En el último trimestre de 2025, investigadores en ciberseguridad han identificado una evolución significativa en las operaciones de HoneyMyte, un grupo avanzado de amenazas persistentes (APT, por sus siglas en inglés) también vinculado a los alias Mustang Panda o Bronze President. Este grupo, asociado históricamente con campañas de ciberespionaje dirigidas a organizaciones gubernamentales en Asia, ha desarrollado e implementado un rootkit en modo kernel para fortalecer la persistencia de sus herramientas maliciosas dentro de sistemas Windows comprometidos.
Un nuevo nivel de sigilo
El elemento central de esta campaña es un controlador malicioso (driver) que opera en el nivel más privilegiado del sistema operativo —el modo kernel— y que ha sido identificado bajo el nombre de archivo ProjectConfiguration.sys. Al ejecutarse con privilegios de kernel, este componente puede manipular directamente el comportamiento del sistema, protegiendo sus propios archivos, procesos inyectados y claves del registro contra intentos de eliminación o análisis por parte de herramientas de seguridad.
El controlador fue hallado firmado digitalmente con un certificado compromsido o filtrado emitido originalmente a una empresa china (Guangzhou Kingteller Technology Co., Ltd.), válido entre 2012 y 2015, lo cual le permite a la pieza maliciosa sortear controles básicos de integridad de Microsoft Windows.
Cómo opera el malware
El análisis técnico indica que este rootkit no solo carga la puerta trasera maliciosa, sino que también implementa una serie de mecanismos para evadir detecciones y neutralizar intervenciones de seguridad:
- Protección del controlador: intercepta solicitudes de operaciones de archivos (como eliminación o renombrado), haciendo que estas acciones fallen de forma que impiden que software de seguridad elimine o modifique su archivo.
- Protección de claves del registro: establece una lista de rutas del registro que debe proteger y bloquea cualquier intento de acceso o modificación no autorizado, dificultando así que herramientas defensivas desactiven el rootkit.
- Protección de procesos de usuario: registra callbacks que evitan que herramientas de seguridad accedan a procesos que el rootkit ha definido como protegidos, negando acceso a estos procesos según su identificador (PID).

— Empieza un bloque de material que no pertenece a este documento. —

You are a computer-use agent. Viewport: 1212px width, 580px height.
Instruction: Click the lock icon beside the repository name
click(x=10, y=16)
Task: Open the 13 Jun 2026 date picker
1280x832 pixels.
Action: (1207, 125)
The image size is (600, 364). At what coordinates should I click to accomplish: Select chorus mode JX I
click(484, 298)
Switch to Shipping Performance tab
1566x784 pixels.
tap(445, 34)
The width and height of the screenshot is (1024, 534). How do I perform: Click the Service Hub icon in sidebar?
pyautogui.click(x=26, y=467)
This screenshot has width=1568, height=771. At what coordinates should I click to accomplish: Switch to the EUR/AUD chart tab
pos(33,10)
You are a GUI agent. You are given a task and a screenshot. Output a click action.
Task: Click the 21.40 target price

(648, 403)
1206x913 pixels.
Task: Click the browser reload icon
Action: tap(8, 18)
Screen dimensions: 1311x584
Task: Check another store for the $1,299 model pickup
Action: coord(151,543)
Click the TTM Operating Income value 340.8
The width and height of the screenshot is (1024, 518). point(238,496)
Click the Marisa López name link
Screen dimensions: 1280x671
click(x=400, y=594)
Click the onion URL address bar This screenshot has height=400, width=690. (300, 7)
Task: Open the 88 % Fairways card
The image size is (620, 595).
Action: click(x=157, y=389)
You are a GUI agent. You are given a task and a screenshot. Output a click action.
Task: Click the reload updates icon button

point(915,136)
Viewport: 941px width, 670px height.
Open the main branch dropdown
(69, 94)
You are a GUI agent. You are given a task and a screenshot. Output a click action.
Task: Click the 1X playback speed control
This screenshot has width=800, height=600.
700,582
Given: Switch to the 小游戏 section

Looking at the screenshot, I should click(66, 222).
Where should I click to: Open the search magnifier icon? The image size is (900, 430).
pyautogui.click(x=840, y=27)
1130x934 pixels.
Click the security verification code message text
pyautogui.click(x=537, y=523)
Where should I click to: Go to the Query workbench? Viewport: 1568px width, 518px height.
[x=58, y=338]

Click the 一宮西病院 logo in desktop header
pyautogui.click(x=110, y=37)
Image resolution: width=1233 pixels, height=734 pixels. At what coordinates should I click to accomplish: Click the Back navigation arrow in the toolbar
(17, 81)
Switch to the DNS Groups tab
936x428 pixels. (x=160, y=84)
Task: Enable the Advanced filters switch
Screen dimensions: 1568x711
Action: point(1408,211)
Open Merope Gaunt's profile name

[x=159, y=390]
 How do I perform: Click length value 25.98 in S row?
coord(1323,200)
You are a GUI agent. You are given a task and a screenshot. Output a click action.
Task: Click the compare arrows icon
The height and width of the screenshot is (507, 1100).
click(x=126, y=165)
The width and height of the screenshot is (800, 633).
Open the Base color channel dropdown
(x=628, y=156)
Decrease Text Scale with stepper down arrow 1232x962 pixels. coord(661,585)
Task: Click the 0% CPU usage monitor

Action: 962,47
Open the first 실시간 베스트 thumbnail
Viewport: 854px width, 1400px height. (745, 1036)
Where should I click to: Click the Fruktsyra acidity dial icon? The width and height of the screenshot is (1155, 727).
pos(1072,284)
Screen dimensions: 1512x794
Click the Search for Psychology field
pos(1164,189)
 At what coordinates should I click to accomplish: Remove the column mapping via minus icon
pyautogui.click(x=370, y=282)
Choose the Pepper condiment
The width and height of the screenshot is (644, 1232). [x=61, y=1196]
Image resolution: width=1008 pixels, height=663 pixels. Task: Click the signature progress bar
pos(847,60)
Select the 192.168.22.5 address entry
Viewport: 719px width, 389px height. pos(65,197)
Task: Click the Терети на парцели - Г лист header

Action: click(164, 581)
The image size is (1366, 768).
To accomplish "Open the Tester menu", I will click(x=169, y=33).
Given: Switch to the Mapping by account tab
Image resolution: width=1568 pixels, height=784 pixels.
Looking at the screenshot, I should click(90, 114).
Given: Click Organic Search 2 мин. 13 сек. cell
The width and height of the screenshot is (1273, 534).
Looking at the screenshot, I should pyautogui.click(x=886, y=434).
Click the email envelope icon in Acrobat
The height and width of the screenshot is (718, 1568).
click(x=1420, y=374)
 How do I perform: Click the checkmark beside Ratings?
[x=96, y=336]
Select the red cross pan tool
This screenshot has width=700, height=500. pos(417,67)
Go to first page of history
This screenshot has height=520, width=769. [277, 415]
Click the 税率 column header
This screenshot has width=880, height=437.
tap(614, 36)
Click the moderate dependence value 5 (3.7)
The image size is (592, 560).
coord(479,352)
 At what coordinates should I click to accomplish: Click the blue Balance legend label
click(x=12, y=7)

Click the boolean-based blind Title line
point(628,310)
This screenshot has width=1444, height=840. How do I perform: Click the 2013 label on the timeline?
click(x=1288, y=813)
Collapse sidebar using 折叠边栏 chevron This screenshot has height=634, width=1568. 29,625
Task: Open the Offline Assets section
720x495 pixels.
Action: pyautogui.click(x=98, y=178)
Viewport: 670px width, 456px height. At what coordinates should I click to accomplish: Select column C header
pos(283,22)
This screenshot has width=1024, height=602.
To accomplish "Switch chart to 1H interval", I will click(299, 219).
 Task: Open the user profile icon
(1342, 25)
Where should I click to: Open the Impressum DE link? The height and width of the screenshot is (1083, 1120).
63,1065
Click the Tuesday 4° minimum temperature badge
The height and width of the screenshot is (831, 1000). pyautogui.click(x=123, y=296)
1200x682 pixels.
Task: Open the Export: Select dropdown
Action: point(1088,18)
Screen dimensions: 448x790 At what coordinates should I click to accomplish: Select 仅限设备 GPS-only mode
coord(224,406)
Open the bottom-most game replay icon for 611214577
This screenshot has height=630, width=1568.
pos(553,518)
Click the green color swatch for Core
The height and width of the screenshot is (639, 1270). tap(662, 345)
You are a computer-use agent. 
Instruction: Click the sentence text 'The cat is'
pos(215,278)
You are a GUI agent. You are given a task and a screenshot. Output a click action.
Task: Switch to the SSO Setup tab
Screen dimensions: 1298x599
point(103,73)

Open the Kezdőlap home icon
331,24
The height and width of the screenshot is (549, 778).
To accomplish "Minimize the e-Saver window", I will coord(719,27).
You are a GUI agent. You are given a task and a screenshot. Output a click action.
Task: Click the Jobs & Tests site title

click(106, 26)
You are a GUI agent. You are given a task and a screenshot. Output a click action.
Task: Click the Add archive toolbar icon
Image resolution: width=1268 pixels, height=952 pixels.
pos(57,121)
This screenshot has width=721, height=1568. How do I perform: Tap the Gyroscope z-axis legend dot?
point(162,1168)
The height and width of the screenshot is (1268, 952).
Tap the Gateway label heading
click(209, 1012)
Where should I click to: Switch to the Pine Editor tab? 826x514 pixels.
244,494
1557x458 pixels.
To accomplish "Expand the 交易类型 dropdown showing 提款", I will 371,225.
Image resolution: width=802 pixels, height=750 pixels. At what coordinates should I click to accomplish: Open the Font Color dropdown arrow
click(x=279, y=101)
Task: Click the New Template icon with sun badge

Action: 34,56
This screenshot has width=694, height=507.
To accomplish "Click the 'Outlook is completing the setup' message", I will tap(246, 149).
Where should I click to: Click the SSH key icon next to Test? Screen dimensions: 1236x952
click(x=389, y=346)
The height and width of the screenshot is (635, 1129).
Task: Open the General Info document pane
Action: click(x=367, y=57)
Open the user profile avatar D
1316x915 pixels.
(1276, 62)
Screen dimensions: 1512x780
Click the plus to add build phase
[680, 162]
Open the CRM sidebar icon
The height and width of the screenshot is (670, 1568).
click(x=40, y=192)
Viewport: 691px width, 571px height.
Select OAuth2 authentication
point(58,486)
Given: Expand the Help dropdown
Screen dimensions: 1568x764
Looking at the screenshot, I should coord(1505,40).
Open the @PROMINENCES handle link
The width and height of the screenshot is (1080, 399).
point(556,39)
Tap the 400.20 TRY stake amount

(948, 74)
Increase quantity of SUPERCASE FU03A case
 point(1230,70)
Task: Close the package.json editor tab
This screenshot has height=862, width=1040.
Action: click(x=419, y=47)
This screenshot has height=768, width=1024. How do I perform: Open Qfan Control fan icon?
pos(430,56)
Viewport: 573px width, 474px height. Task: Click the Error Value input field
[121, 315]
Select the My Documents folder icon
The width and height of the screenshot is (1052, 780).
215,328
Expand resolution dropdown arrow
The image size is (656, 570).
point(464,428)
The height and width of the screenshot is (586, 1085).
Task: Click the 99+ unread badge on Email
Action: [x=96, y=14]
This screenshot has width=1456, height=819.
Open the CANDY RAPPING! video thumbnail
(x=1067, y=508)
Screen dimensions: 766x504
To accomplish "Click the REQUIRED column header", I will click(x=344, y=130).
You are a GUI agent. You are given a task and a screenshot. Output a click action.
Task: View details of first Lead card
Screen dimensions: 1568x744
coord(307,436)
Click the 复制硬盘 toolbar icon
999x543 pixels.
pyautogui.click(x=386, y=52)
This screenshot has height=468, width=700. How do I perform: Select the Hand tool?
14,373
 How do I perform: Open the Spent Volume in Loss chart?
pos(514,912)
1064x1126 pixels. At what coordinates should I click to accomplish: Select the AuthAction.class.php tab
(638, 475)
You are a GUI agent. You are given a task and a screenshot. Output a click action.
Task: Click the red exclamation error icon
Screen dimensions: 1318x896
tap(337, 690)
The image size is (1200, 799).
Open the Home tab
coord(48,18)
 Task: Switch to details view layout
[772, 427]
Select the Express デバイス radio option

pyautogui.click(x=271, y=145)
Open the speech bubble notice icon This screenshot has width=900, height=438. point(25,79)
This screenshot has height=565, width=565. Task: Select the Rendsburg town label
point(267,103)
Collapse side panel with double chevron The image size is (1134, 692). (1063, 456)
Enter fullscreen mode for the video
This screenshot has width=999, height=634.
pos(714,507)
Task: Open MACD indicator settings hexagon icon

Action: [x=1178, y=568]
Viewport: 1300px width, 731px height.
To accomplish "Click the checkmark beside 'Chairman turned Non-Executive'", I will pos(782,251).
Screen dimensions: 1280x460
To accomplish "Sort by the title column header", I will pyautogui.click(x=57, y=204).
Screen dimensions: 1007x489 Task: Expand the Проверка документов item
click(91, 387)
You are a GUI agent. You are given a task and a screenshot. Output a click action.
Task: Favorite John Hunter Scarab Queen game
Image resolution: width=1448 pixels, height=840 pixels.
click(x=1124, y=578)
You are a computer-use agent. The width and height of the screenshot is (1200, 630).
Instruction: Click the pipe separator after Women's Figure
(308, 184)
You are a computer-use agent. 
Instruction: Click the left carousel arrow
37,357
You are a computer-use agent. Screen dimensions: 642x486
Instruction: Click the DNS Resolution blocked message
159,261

Finalmente, el controlador inyecta dos cargas útiles en un proceso del sistema (svchost): una rutina de retraso diseñada para preparar el terreno y, posteriormente, una nueva variante de la puerta trasera ToneShell, que establece una conexión remota con servidores de comando y control para permitir al atacante ejecutar acciones a distancia.
Un objetivo claro: ciberespionaje
Aunque el vector inicial de acceso a las máquinas comprometidas aún no ha sido confirmado, los patrones observados sugieren que muchos de los sistemas afectados ya estaban previamente infectados con otras herramientas del grupo —como el gusano USB ToneDisk, el troyano PlugX o versiones anteriores de ToneShell.
La campaña parece haberse dirigido principalmente a organizaciones gubernamentales en el Sudeste y Este de Asia, con países como Myanmar y Tailandia entre los más impactados. El uso de esta sofisticada técnica de ocultamiento señala un enfoque continuo de espionaje, más que la obtención de beneficios económicos.
Desafíos para la defensa
El uso de un rootkit en modo kernel representa un salto significativo en capacidad de evasión, ya que opera por debajo del nivel en el que muchas soluciones de seguridad tradicionales actúan. Esto plantea importantes retos para equipos de respuesta a incidentes y defensores, que deberán emplear herramientas avanzadas con visibilidad profunda en el sistema y mecanismos específicos para detectar manipulación en el núcleo del sistema operativo.